エンジンは熱を仕事に変える機会です。ただ、単にエンジンに熱を加えただけでは動きません。エンジンの内部で、熱の授受や体積膨張により仕事を発生するための媒介となる流体(作動流体といいます)が必要です。これはエンジンの場合は、燃焼ガス(混合気)となり、ピストンを動かして仕事に変換します。

4サイクルエンジンの基本の行程をおさらいすると(1)混合気をエンジン内部に取り入れる「吸入」、(2)混合気をピストンで圧縮してパワーと溜め込む「圧縮」、(3)混合気に点火することでパワーを生み出す「燃焼」、(4)燃焼の終わった後の燃焼ガスを排出する「排気」となります。

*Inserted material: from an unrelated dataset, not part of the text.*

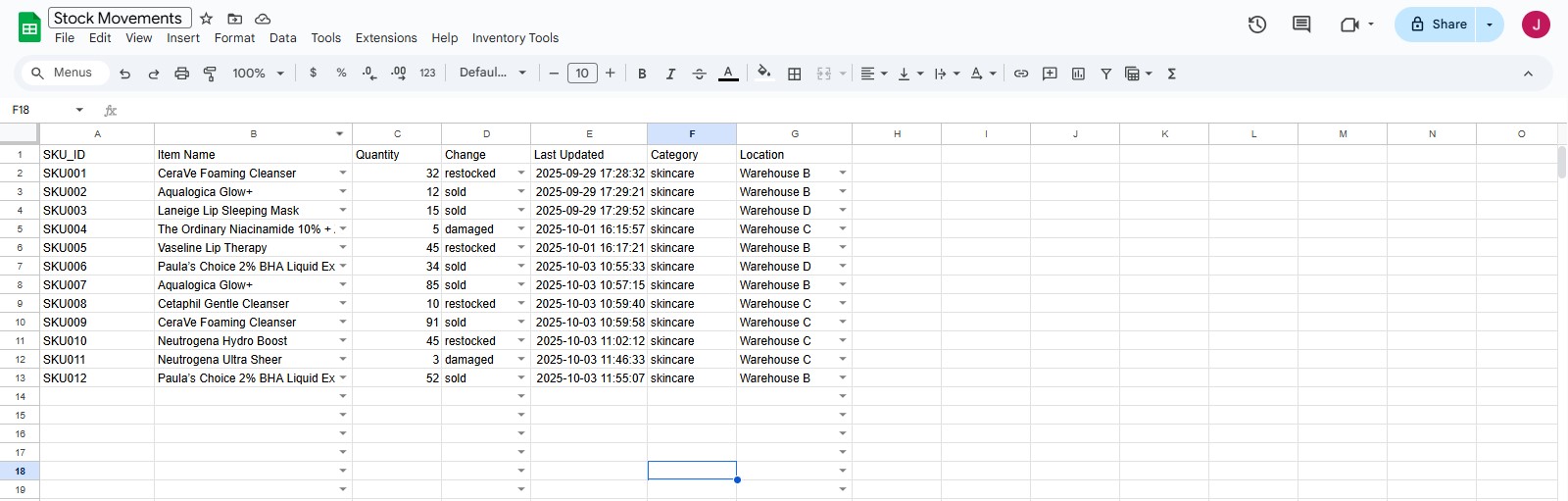The image size is (1568, 501).
Task: Expand the font family dropdown
Action: pos(493,74)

効率良く動かすにはさまざまな工夫が必要です。良い燃焼をLためには吸入でガソリンと空気が適切に混じり合った混合気が必要になります。

出典:続・自動車メカニズムの基礎知識(日刊工業新聞

このときのポイントは「良い吸気」です。ポート噴射(シリンダーに入る前にガソリンが噴射される場合)のエンジンでは、ピストンが押し下げられると、空気の量に応じて、適切な量のガソリンが混合されてシリンダー内に入ってきます。直噴エンジン(シリンダーに入ってからガソリンが噴射される場合)では、シリンダー内部で混合気が作られますが、ともにシリンダー内部に混合気で満たされるのは同じです。

吸気が終わるとピストンは下死点(もっとも下部)にありますが、続いてピストンが上昇することによって圧縮行程に入ります。混合気が圧縮されると温度が上がり、より燃えやすい状態になります。ここでのポイントは「良い圧縮」です。燃焼行程では、圧縮された混合気がスパークプラグにより点火されます。そこで、一気に膨張を始めます。つまり「良い点火」もポイントになります。

エンジンの工夫は主にこれらの点に注がれます。最後の排気行程では、混合気が膨張して下死点にあるピストンが再び上昇することで、燃焼ガスをシリンダー内から一掃し、その後は最初の吸入行程に戻ります。これが繰り返されるのがエンジンの作動です。